I think when you're older, what gets hard is that you forget how to take things as they come. And sometimes, the things that do come are more than anyone should have to take.


*Everyone knows not to stare into the sun. It’s something your mother tells you when you’re a kid, “Don’t stare at the sun, or you’ll go blind”. But sometimes you want to understand something so badly, that you’ll risk going blind for just a glimpse of what it might all be about.


People come home for a lot of reasons. They come home to remember, they come home because they've got no place else to go, they come home when they're beaten, they come home when they're proud. They come looking for a door out into their past, or a road out into their future. They come home for a lot of reasons. But they always come home to say goodbye.


Some people put a lot of work into their lawn, as if a patch of green grass was the most important thing in the world. As if they thought that as long as the lawn out front was green and mowed and beautiful, it wouldn't matter at all what was going on inside of the house.


Do you know the feeling of daring yourself to walk across a dark room? That way you're excited, because you know, you really do know that there's nothing there to hurt you. Some people get to chose their dark rooms. They get to look for places where the fear is only skin deep, but some people are nowhere near that lucky.


*Some people spend their lives hoping for something to happen that will change everything. They look for power or love, or the answers to their biggest questions. I think really what they're looking for is another chance. Some way to lead another life where all the mistakes they've made would be erased, and they could just start over, nothing bad has happened yet, and all their possibilities are still in front of them.


People move through their lives sometimes without really thinking about where they're going. Days pile up, and they get sadder and lonelier without really knowing why they're so sad, or how they got so lonely. Then something happens. They meet someone who looks a certain way, or has something in their smile. Maybe that's all that falling in love is: finding someone who makes you feel a little less alone.


Life, all life, is about asking questions, not about knowing answers.


*How do you let someone go? How do you understand that that's alright, that everything changes? How do you find a way for that to make you feel good about life, instead of breaking your heart? The hardest thing you'll ever learn, is how to say goodbye.


*Updated

7 comments:

Sunny Delight said...

Oh I remember this leaving me spellbound....and Bohem's ability to capture so much that is the truth of our lives. Thank you so much for posting this, it is so much a part of what being human is all about.

Fiona said...

I had it on DVD (probably been passed down the line by now) and watched it through in two days.

Bohem's words through Allie are so amazing. Spoken in child-like innocence and uncomplicated yet so incisive.

Fusion said...

But some people know the exact moment where their lives changed. And for some, it's not the good things in life that made them change. It's something they've gone through that makes everything they look at from that moment on seem very different from how it had always been.

This is totally me. I wrote a comment earlier today talking about how I feel I've turned around 180 degrees since my wife died. My thoughts, opinions, and the way I want to live the rest of my life have all changed, and are still changing. It amazes me every day, and I wonder what is still to come.
Thanks for posting this Fiona, it's words should give everyone something to think about.

Fiona said...

I had an 'exact moment' a few years back. And it's true, it wasn't from a good thing happening.

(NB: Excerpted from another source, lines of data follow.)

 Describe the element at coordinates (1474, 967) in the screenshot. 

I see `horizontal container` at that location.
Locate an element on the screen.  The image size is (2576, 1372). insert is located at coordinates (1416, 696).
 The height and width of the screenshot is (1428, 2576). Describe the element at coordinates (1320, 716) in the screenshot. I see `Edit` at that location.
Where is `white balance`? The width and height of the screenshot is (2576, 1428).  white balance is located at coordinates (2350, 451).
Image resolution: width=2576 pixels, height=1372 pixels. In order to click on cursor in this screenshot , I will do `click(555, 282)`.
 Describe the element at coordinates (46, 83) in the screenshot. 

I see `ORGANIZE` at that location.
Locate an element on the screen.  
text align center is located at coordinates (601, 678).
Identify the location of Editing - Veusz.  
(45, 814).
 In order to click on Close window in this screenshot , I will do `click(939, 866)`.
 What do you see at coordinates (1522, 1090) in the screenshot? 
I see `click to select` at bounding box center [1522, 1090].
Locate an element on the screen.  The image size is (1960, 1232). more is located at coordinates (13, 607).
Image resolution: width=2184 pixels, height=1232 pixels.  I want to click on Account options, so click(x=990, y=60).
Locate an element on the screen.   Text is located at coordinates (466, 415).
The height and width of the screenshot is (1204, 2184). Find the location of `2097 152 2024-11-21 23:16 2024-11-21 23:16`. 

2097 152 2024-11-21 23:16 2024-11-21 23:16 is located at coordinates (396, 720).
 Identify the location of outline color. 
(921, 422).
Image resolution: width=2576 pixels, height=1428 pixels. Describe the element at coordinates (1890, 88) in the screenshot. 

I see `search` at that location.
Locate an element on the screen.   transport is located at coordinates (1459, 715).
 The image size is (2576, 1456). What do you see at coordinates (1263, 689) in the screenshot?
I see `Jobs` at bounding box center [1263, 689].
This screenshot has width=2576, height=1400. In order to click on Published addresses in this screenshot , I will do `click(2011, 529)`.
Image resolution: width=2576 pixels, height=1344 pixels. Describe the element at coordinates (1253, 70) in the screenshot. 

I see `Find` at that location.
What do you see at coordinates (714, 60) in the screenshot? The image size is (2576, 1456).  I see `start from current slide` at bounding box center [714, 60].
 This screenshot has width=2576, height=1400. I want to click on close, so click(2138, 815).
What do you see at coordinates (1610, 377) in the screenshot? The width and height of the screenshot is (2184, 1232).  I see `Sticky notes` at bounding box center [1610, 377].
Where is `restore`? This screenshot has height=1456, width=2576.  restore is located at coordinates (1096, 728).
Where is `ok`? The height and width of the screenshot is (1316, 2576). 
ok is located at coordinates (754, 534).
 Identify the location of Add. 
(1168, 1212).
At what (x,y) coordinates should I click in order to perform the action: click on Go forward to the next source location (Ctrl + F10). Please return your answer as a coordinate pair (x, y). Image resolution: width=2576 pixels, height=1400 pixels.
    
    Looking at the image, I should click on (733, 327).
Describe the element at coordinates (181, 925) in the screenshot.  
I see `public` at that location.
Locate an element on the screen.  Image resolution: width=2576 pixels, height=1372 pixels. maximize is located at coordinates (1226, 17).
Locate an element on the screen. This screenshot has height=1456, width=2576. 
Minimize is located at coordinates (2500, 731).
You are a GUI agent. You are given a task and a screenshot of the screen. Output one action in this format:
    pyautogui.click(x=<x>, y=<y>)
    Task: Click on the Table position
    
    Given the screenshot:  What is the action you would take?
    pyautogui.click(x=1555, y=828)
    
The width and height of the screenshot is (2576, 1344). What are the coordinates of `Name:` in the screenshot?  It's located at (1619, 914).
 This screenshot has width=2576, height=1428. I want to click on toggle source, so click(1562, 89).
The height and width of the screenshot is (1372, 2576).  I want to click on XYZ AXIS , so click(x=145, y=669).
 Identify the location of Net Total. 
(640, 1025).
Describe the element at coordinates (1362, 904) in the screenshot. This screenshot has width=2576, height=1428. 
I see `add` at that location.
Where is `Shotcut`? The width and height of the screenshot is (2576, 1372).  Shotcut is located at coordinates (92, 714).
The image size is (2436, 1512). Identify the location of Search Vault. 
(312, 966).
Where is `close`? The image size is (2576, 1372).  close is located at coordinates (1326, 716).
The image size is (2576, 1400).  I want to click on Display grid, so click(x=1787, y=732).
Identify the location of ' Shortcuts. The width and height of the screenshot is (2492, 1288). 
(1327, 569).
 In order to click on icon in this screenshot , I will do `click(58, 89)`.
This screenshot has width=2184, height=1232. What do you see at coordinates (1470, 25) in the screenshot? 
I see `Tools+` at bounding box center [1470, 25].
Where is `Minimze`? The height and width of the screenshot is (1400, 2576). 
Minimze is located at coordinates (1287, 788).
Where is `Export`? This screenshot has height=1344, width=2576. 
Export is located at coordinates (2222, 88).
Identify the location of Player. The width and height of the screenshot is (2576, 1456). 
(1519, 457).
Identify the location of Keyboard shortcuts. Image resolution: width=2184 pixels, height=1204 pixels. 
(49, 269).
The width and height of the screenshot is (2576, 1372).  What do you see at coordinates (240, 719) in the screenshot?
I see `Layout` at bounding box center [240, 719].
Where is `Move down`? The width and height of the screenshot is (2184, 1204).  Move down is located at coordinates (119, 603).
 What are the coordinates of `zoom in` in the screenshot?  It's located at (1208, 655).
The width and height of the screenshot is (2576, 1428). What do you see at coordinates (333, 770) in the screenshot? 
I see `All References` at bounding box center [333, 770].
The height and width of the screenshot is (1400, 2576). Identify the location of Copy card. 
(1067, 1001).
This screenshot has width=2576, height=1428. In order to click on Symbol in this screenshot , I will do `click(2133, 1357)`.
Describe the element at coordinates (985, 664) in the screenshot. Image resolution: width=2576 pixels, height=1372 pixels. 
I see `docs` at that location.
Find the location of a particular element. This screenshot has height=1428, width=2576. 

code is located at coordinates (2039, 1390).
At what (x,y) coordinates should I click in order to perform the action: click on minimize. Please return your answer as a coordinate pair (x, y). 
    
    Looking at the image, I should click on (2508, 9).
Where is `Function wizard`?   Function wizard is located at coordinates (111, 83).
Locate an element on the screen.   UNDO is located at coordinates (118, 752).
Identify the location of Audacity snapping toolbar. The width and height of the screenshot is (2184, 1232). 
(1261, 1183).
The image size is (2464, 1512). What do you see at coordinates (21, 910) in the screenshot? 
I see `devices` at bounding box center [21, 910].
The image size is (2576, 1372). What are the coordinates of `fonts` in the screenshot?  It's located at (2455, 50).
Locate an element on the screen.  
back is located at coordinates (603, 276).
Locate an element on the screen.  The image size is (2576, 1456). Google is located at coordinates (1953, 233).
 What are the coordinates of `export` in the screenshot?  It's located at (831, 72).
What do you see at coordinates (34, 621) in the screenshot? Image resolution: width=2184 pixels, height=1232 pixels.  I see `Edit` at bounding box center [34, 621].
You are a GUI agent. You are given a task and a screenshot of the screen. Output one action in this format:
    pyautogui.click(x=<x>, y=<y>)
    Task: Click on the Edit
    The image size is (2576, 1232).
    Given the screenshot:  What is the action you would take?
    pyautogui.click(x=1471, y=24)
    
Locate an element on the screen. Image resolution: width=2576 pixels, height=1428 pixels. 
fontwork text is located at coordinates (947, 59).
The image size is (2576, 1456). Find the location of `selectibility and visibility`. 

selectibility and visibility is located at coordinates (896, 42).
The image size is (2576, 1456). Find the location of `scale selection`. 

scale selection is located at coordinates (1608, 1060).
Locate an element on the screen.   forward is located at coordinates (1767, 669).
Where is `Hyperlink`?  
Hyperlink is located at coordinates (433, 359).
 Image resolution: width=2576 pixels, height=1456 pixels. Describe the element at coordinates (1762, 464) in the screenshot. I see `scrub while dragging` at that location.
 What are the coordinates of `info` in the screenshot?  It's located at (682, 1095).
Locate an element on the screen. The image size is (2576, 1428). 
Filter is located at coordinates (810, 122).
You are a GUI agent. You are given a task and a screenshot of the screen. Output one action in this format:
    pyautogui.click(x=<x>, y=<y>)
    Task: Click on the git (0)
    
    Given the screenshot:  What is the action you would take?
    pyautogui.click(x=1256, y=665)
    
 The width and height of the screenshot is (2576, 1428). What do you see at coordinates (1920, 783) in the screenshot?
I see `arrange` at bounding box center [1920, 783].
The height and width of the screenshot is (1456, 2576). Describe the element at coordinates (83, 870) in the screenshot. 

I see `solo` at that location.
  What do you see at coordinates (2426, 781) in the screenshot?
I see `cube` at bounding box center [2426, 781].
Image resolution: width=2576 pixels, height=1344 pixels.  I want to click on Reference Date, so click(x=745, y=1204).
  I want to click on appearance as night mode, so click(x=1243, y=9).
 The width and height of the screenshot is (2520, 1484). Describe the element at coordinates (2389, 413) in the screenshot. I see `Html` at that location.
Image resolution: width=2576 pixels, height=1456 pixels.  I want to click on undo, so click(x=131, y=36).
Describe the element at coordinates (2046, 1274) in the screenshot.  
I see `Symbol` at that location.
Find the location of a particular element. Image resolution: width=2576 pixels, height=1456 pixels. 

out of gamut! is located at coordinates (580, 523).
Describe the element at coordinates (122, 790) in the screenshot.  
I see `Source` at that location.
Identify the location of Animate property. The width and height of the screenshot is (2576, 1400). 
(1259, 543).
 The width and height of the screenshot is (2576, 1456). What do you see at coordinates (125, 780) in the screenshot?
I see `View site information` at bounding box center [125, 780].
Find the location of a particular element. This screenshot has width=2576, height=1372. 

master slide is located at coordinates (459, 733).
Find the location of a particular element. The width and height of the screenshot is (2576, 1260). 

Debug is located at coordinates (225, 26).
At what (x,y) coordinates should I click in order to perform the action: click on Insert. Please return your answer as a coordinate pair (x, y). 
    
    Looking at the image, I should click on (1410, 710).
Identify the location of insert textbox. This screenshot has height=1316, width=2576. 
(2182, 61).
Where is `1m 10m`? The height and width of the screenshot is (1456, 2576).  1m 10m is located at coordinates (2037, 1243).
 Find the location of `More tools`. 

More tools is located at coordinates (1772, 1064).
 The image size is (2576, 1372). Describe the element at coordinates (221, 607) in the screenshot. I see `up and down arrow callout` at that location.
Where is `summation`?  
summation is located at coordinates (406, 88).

But wow, the clarity that those exact moments bring, is really quite amazing.

I'm glad that you have enjoyed this post, Fusion. Thank you.

freebird said...

B*****!!! You've made me cry!
And I've got to speak to a client in two minutes!

Fiona said...

*hands you a tissue*

It's even more powerful when you hear those words spoken by such a young, beautiful voice!!

rowan said...

Thanks. For this. For making me feel lighter somehow. For addressing a problem so troublesome and close to home I didn't even know I had it- like a virus inside my immune system- until I read your words.